ORIGINAL PAPER
Pneumatization of the sphenoid sinus, dorsum sellae and posterior clinoid processes in computed tomography
Submission date: 2018-06-13
Acceptance date: 2018-07-11
Publication date: 2018-07-18
Pol J Radiol, 2018; 83: 366-371
KEYWORDS
posterior clinoid processdorsum sellaesphenoid sinus pneumatizationComputed Tomography (CT)sphenoid sinuspneumatisationcomputed tomography
TOPICS
ABSTRACT
Purpose:
Assessment of sphenoid sinus (SS), posterior clinoid process (PCP), and dorsum sellae (DS) pneumatisation is significant when planning surgical approaches both to intra- and extrasellar pathologies. The authors analysed pneumatisation of the SS, with particular attention paid to pneumatisation of the PCP and DS.

GIVEN RECORDS ▸
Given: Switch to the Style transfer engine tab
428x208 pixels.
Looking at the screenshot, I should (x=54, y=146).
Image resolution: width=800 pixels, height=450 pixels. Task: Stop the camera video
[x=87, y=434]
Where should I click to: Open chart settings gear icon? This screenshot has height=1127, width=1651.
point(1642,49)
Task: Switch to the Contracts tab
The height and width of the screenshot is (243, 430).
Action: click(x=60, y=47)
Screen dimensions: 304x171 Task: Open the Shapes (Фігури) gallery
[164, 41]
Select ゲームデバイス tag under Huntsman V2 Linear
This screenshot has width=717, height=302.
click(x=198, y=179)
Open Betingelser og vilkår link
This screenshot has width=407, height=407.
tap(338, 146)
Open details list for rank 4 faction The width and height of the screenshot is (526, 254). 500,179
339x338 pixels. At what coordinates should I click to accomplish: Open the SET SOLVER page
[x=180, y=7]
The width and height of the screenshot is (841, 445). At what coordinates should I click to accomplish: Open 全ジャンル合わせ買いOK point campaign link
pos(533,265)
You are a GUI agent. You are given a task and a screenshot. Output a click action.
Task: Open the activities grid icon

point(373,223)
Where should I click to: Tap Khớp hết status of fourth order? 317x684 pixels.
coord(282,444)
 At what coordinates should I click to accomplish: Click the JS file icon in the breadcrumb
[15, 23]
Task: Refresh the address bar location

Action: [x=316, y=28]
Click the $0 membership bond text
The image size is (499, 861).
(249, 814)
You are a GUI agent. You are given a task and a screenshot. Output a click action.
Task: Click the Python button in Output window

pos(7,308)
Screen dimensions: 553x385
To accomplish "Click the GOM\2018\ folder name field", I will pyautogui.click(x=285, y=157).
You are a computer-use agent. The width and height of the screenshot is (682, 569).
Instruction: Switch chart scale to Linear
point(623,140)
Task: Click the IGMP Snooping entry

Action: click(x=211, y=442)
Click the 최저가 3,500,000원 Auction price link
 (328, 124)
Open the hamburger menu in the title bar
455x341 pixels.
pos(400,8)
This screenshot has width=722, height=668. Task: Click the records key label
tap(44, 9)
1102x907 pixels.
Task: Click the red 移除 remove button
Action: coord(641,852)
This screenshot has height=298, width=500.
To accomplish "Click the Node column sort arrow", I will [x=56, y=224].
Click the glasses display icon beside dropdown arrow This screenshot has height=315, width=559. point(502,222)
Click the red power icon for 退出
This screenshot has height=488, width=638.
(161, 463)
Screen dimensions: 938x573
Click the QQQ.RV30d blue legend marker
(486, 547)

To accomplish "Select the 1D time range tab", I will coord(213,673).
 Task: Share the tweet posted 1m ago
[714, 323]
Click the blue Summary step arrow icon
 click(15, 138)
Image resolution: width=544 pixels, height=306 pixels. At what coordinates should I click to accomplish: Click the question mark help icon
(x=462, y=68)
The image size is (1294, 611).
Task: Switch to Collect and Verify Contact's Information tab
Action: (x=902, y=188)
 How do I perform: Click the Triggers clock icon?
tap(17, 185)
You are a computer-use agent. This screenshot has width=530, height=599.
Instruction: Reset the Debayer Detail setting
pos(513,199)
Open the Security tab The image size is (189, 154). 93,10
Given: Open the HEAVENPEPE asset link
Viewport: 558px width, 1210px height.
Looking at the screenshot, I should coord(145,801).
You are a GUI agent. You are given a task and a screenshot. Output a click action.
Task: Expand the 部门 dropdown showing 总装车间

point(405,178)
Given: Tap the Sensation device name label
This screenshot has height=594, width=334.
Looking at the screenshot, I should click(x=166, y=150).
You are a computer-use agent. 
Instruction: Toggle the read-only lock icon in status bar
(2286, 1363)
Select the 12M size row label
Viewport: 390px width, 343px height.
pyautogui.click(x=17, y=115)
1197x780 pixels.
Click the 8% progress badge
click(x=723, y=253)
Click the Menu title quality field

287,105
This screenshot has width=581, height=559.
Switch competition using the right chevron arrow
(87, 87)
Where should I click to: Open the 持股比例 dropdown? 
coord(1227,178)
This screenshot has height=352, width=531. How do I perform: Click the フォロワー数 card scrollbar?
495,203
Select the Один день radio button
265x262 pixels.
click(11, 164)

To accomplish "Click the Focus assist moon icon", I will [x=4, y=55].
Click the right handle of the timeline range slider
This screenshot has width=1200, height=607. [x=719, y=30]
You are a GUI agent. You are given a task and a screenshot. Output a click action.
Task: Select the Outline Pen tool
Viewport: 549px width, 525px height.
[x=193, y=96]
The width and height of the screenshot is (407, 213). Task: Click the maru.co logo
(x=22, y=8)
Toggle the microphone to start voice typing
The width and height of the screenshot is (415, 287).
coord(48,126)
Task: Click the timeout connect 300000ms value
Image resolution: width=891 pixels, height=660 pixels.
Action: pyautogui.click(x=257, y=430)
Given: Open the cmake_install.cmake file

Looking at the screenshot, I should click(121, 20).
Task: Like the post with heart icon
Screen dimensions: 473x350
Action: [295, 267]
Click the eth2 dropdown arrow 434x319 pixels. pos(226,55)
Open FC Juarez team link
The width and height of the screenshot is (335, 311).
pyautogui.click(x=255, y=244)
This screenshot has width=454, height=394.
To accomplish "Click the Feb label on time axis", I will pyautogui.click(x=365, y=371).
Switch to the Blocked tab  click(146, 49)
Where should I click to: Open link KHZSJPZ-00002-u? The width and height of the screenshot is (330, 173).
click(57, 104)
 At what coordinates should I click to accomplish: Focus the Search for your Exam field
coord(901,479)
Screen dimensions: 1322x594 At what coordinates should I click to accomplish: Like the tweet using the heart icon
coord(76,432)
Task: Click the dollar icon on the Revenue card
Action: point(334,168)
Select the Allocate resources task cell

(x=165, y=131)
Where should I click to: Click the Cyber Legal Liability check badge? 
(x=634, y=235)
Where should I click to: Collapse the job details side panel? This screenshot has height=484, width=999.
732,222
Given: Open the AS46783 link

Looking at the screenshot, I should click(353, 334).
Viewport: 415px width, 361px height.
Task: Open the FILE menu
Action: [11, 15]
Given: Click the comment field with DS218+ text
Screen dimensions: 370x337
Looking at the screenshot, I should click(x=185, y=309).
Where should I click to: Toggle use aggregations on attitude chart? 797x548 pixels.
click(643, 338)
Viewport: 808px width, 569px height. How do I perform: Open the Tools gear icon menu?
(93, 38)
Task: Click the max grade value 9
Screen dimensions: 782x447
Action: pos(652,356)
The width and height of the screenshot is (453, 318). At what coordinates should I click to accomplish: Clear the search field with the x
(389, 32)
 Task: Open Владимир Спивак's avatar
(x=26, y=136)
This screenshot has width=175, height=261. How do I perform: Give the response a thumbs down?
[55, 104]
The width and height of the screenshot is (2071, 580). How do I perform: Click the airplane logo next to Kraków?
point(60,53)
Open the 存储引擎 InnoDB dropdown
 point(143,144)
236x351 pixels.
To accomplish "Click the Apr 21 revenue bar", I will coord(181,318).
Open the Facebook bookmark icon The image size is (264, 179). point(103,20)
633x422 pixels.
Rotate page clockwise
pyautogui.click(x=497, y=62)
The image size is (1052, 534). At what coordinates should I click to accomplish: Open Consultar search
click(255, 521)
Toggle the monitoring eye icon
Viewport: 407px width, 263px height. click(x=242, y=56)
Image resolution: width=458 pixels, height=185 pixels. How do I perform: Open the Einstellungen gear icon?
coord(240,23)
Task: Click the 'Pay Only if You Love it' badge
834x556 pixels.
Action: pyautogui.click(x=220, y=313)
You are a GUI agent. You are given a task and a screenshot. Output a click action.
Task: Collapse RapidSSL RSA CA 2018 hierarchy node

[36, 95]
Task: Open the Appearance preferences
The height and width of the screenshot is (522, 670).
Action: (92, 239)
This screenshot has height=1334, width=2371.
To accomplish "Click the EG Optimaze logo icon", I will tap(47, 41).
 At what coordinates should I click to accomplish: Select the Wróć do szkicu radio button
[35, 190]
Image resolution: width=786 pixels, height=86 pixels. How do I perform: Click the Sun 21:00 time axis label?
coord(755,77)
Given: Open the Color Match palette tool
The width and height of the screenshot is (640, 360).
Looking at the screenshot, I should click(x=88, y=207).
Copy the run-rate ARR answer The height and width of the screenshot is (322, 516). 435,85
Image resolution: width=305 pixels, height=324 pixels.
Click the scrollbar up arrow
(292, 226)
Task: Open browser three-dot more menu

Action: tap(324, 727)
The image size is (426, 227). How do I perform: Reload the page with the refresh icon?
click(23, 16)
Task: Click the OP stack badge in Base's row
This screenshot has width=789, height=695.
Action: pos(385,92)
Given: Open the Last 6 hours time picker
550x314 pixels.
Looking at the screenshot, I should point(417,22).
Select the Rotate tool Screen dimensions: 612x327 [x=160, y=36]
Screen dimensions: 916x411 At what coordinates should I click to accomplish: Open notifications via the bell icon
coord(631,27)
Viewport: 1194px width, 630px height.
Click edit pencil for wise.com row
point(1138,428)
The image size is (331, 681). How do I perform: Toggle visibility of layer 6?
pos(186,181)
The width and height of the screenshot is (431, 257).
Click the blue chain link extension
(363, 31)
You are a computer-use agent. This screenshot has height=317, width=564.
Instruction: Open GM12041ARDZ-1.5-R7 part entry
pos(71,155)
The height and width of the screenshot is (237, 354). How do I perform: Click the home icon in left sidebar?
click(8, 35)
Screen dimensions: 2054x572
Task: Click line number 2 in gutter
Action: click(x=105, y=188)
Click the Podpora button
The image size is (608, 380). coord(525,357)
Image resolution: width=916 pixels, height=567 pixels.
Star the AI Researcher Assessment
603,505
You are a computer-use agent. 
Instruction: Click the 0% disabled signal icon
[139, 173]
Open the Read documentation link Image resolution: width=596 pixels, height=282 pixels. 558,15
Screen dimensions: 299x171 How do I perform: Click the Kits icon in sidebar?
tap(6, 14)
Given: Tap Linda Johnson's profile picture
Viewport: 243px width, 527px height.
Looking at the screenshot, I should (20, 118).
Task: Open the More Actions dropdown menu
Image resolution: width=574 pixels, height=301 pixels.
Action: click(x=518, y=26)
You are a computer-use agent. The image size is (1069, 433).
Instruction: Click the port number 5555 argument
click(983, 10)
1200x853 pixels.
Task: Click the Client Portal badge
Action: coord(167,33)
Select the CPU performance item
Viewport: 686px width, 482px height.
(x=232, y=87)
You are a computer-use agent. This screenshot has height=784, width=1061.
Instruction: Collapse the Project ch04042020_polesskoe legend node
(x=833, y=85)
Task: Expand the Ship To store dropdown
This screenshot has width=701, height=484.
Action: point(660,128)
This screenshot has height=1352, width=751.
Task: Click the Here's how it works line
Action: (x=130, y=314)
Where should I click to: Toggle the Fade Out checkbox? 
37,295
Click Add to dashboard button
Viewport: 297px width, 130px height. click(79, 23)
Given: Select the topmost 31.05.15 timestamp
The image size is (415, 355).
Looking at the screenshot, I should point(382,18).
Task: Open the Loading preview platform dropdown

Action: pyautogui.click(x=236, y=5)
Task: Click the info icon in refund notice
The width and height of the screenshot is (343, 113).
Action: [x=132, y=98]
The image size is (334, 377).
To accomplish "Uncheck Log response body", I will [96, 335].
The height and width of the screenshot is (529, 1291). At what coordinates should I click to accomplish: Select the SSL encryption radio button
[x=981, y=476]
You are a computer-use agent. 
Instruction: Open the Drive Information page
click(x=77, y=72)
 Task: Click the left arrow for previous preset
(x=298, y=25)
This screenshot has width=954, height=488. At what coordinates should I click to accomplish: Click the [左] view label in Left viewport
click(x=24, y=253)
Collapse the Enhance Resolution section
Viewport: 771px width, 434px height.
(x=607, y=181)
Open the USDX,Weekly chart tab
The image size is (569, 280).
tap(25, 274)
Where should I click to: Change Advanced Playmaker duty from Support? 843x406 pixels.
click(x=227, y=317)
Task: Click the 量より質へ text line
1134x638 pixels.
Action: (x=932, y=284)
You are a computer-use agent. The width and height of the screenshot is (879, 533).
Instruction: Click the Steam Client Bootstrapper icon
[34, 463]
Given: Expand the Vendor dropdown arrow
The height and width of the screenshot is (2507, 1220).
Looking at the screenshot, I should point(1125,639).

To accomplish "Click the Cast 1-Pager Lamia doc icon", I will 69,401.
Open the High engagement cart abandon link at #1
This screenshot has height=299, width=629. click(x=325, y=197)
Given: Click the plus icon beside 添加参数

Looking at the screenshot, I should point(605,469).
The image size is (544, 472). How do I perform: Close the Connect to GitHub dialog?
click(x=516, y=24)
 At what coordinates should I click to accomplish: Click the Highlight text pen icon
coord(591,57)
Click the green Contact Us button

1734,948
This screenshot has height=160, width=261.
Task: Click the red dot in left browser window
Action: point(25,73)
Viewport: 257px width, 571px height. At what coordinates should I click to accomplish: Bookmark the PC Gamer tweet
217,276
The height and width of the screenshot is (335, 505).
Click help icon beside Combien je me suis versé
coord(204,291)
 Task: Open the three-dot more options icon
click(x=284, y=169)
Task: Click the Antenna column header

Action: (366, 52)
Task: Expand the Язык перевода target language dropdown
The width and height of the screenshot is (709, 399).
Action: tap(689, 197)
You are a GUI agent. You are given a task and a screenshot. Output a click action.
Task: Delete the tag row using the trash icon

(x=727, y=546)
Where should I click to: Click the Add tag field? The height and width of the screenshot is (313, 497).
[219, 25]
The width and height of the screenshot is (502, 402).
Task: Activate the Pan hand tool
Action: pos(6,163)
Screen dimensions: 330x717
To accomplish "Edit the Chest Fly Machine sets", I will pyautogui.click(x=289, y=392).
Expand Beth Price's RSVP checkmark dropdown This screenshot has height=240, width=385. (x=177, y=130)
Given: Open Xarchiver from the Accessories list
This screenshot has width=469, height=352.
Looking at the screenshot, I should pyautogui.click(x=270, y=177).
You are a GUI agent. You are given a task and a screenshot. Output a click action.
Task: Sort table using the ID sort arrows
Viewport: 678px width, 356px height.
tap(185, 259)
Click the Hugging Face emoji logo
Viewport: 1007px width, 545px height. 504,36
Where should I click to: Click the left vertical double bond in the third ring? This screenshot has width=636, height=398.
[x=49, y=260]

ACTIVITY ▸
In the page above on sphenoid sinus pneumatization, begin at the words "ORIGINAL PAPER" and stop after "PCP and DS.". Reproduce that passage word for word.

ANSWER TO THIS TASK ▸
ORIGINAL PAPER
Pneumatization of the sphenoid sinus, dorsum sellae and posterior clinoid processes in computed tomography
Submission date: 2018-06-13
Acceptance date: 2018-07-11
Publication date: 2018-07-18
Pol J Radiol, 2018; 83: 366-371
KEYWORDS
posterior clinoid processdorsum sellaesphenoid sinus pneumatizationComputed Tomography (CT)sphenoid sinuspneumatisationcomputed tomography
TOPICS
ABSTRACT
Purpose:
Assessment of sphenoid sinus (SS), posterior clinoid process (PCP), and dorsum sellae (DS) pneumatisation is significant when planning surgical approaches both to intra- and extrasellar pathologies. The authors analysed pneumatisation of the SS, with particular attention paid to pneumatisation of the PCP and DS.